2) Right from the outset, Alain Vigneault tried to go strength-on-strength, matching Sean Couturier's line against the Auston Matthews line.The Couturier line spent more time defending in their own zone than they did attacking. However, both the Scott Laughton and Derick Brassard lines created some offensive zone time in their matchups. The puck took some hops over sticks for both teams in the first period but the breaks evened out.
3) The second period was another evenly played frame for the most part. The difference came at 11:11 on a puck that deflected into the net off Nylander's skate.

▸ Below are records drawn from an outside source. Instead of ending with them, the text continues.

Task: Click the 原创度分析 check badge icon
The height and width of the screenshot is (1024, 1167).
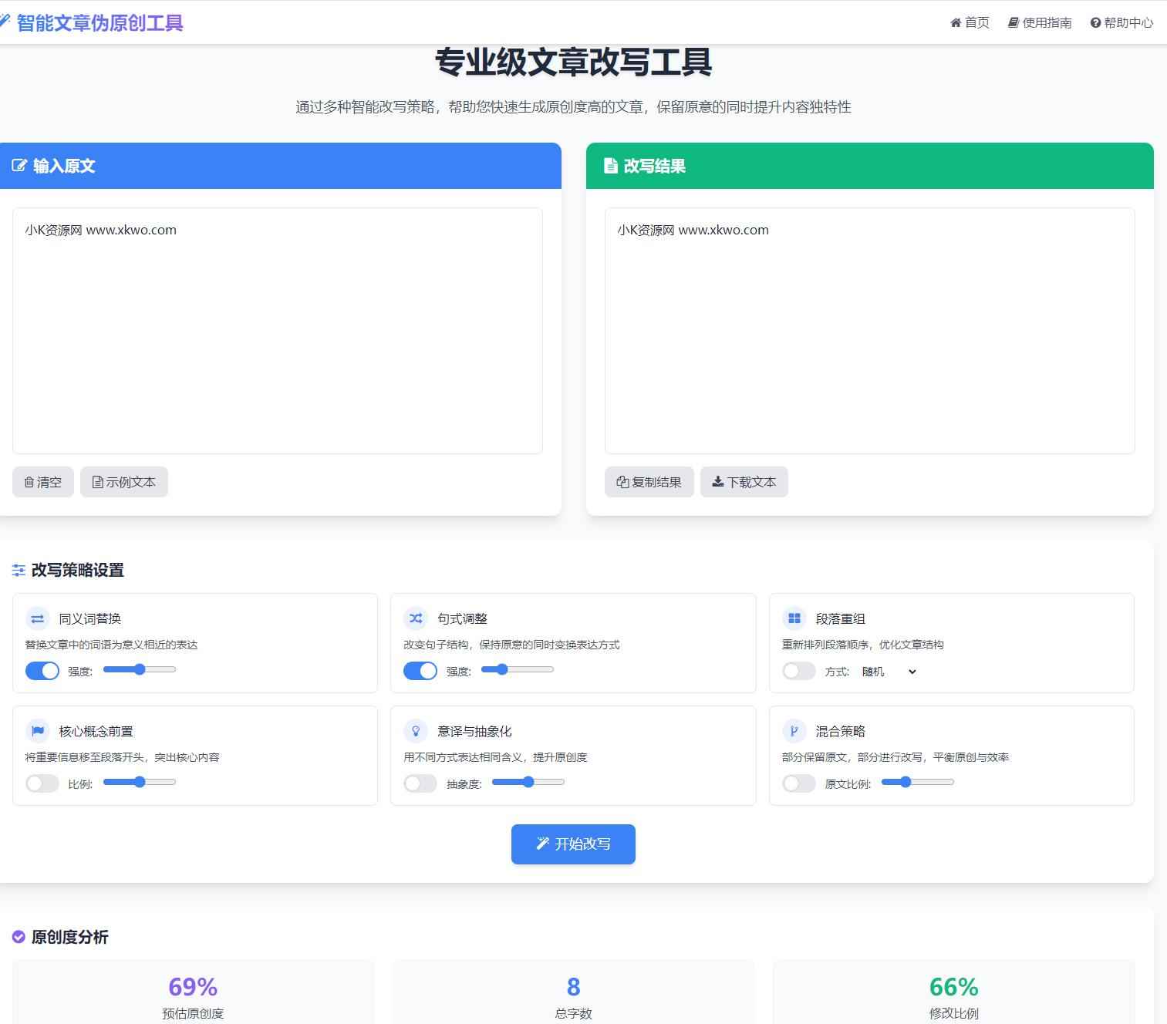Action: tap(19, 937)
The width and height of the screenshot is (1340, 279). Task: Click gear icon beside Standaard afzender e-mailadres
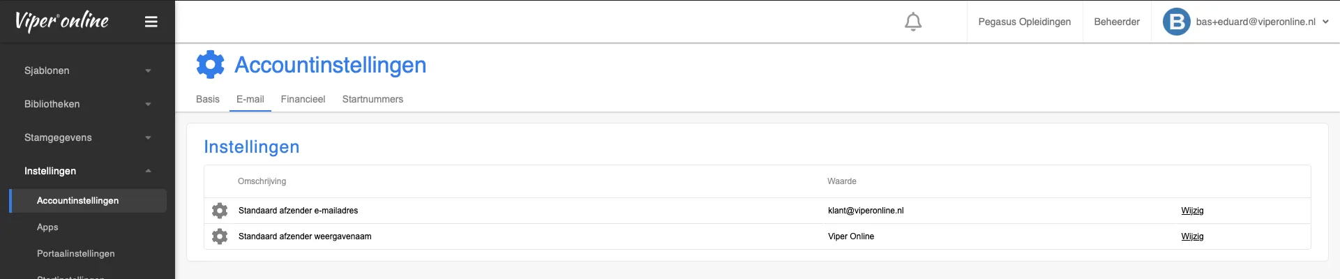click(x=220, y=211)
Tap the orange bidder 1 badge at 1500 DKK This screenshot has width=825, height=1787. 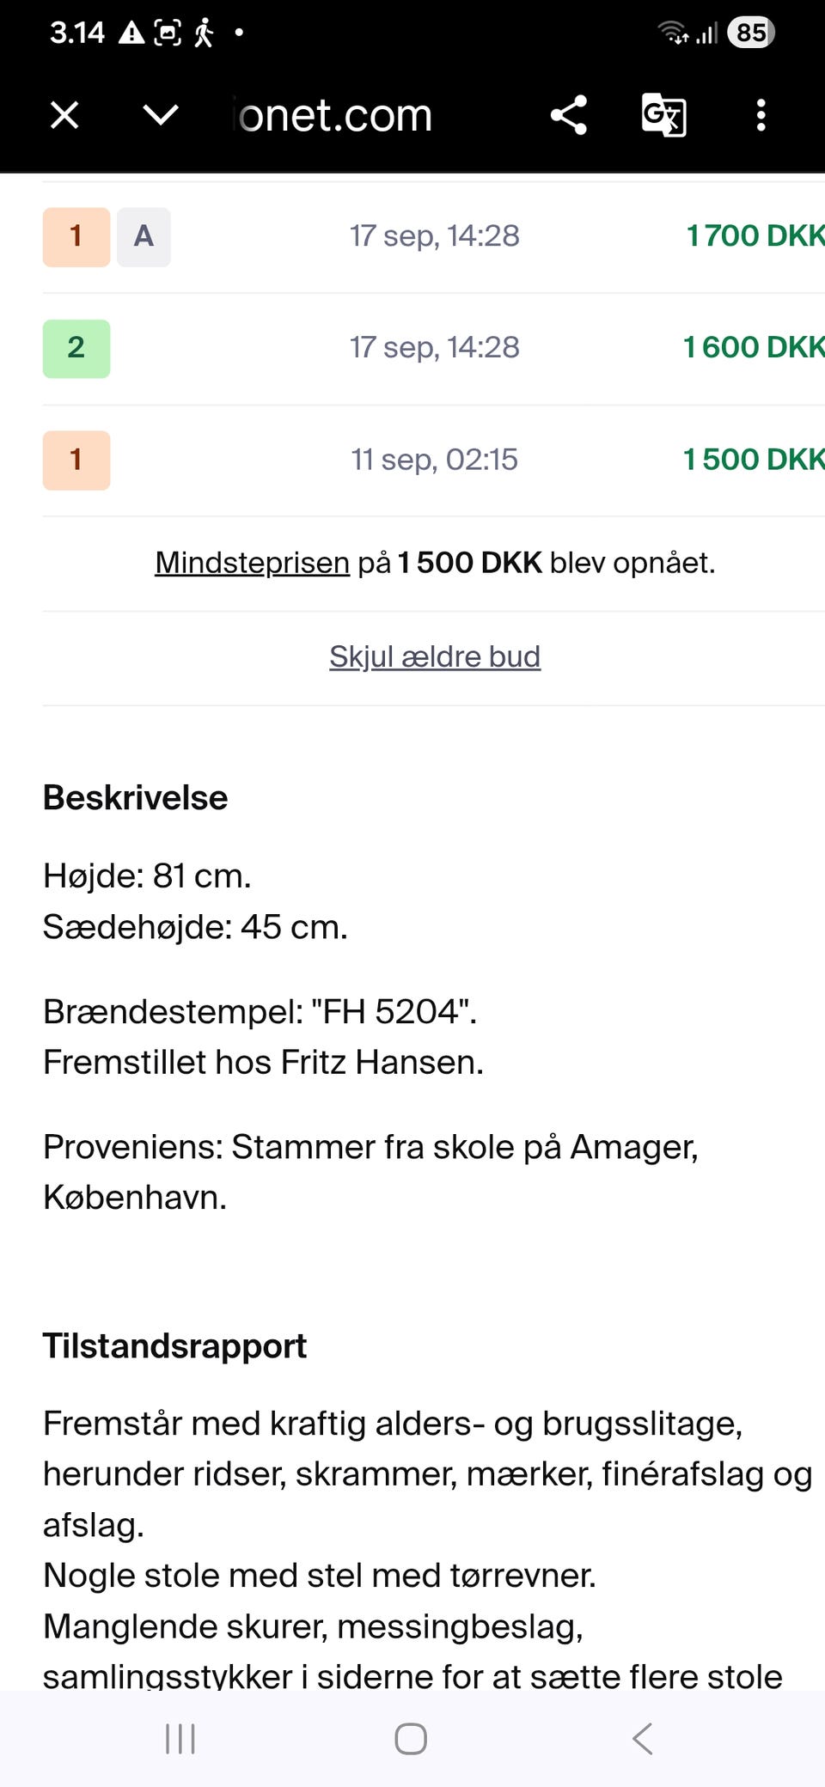[x=76, y=460]
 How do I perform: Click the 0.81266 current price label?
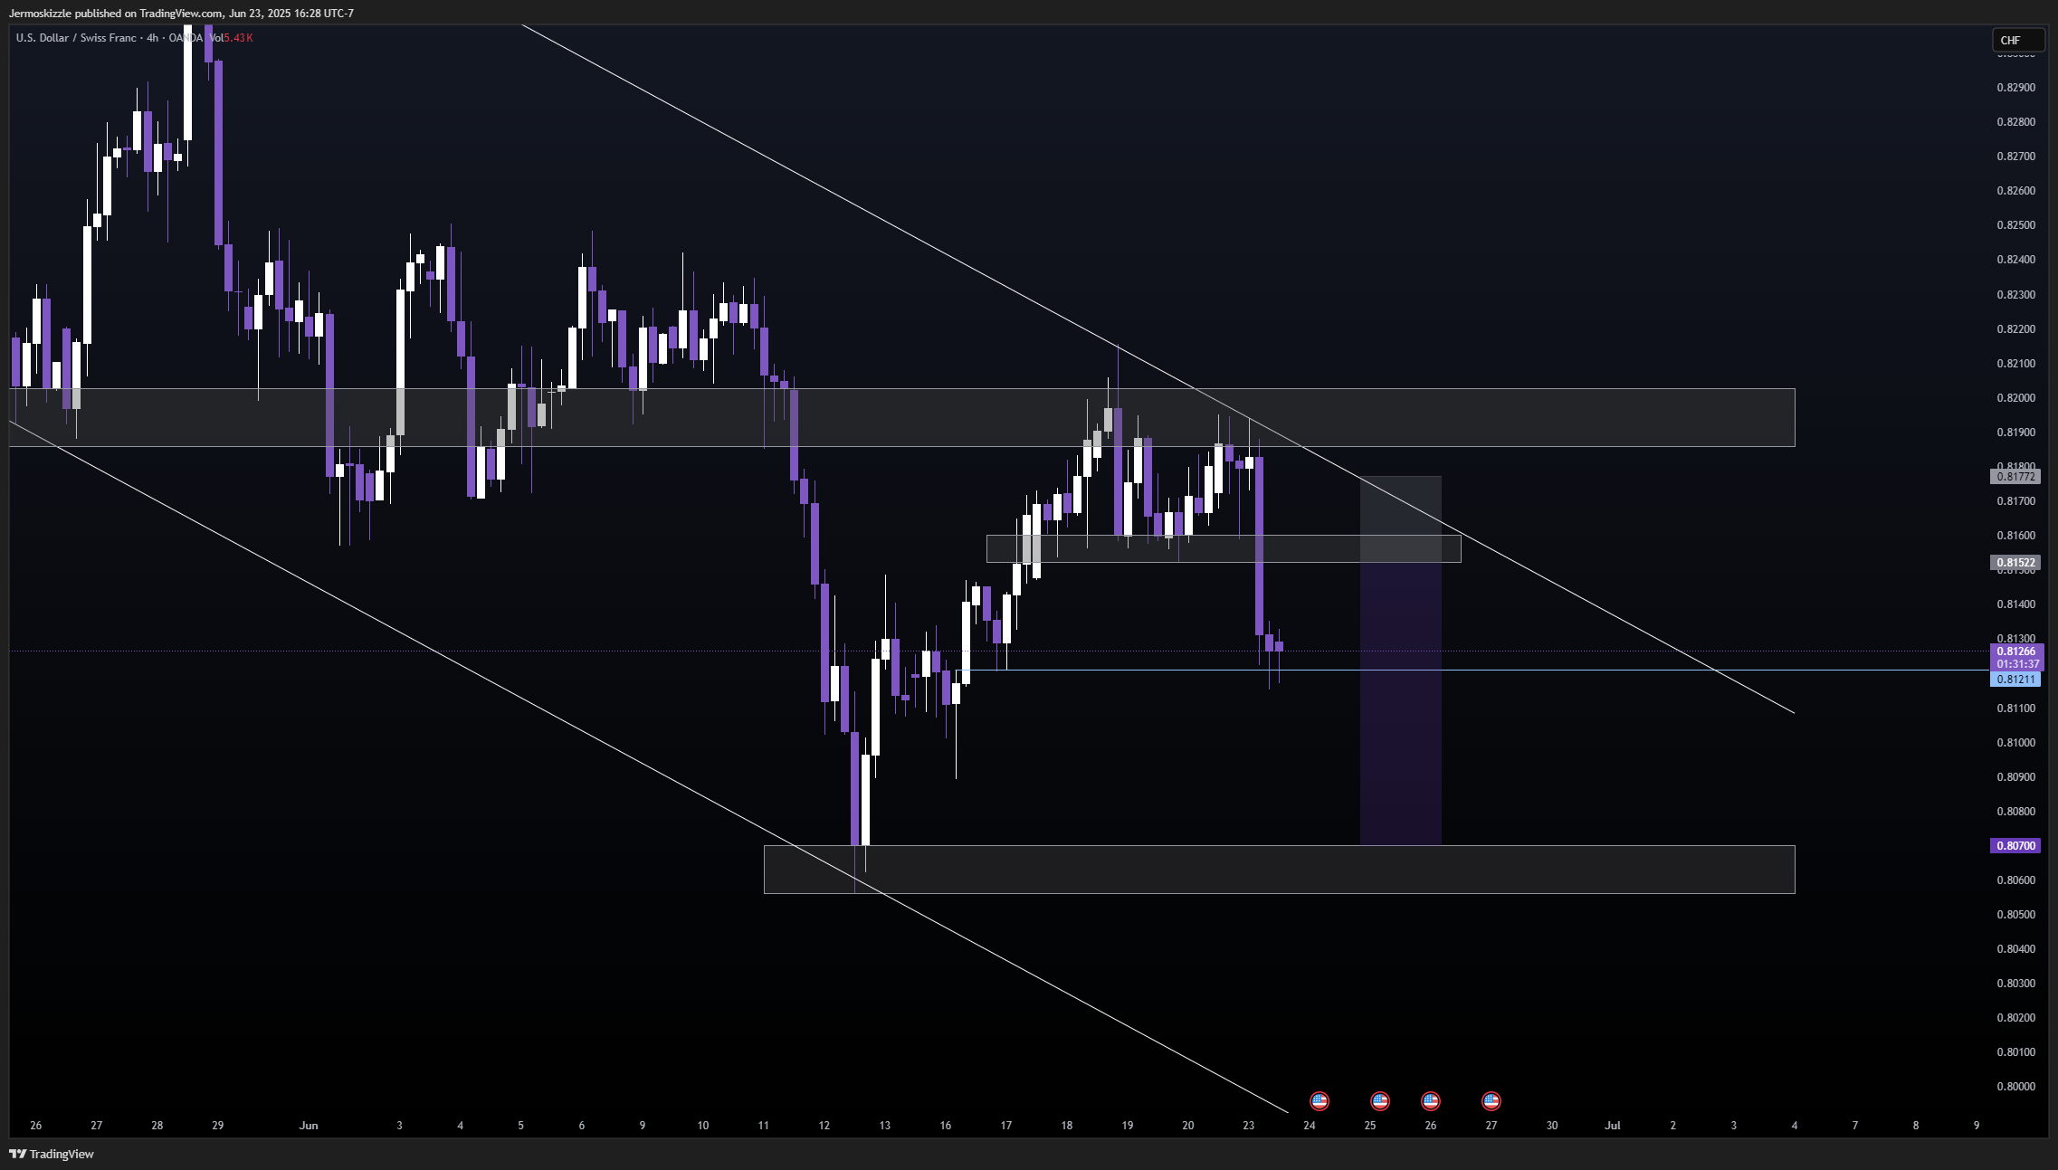coord(2015,652)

The call on the ice was no-goal due to the puck being kicked in but the NHL Situation Room in Toronto determined on replay that the puck went off Nylander's skate but was not sent in by a distinct kicking motion. Tough break for Hart and the Flyers. The assists went to Jake Muzzin and Matthews. Second period shots were 12-7 in the Flyers favor. Philly had an overall territorial edge but very little in the way of dangerous chances. The looks from the slot just weren't there.
4) The Flyers' third power play of the game saw Keith Yandle restored to the top unit. However, the results were the same as the first two: Philly never really got set up.
5) Phily was in dire need of a successful PK when Ivan Provorov was called for slashing at 4:25. It didn't happen. The Flyers gave up too much cross-seam space and lacked strong-side pressure. The result was that Richie found an open Nylander, who wired home the puck to open a 2-0 lead for the Leafs at 5:09. Matthews picked up his second assist of the game on the play.
Midway through the third period, the Flyers had a must-capitalize power play after Ondrej Kase tripped up Laughton. It started out will with a clean faceoff win but fizzled out into another frustrating two minutes. At 11:26, Giroux took an inadvertent but ill-timed offensive zone high-sticking penalty when his stick caught Mitch Marner. Shortly after the penalty expired, Braun was beaten and Alexander Kerfoot teed up a goal for Kase from the mid-slot at 13:33.
Late in the game, Nylander had a breakaway with a hat trick on the line. Hart made a clean glove save.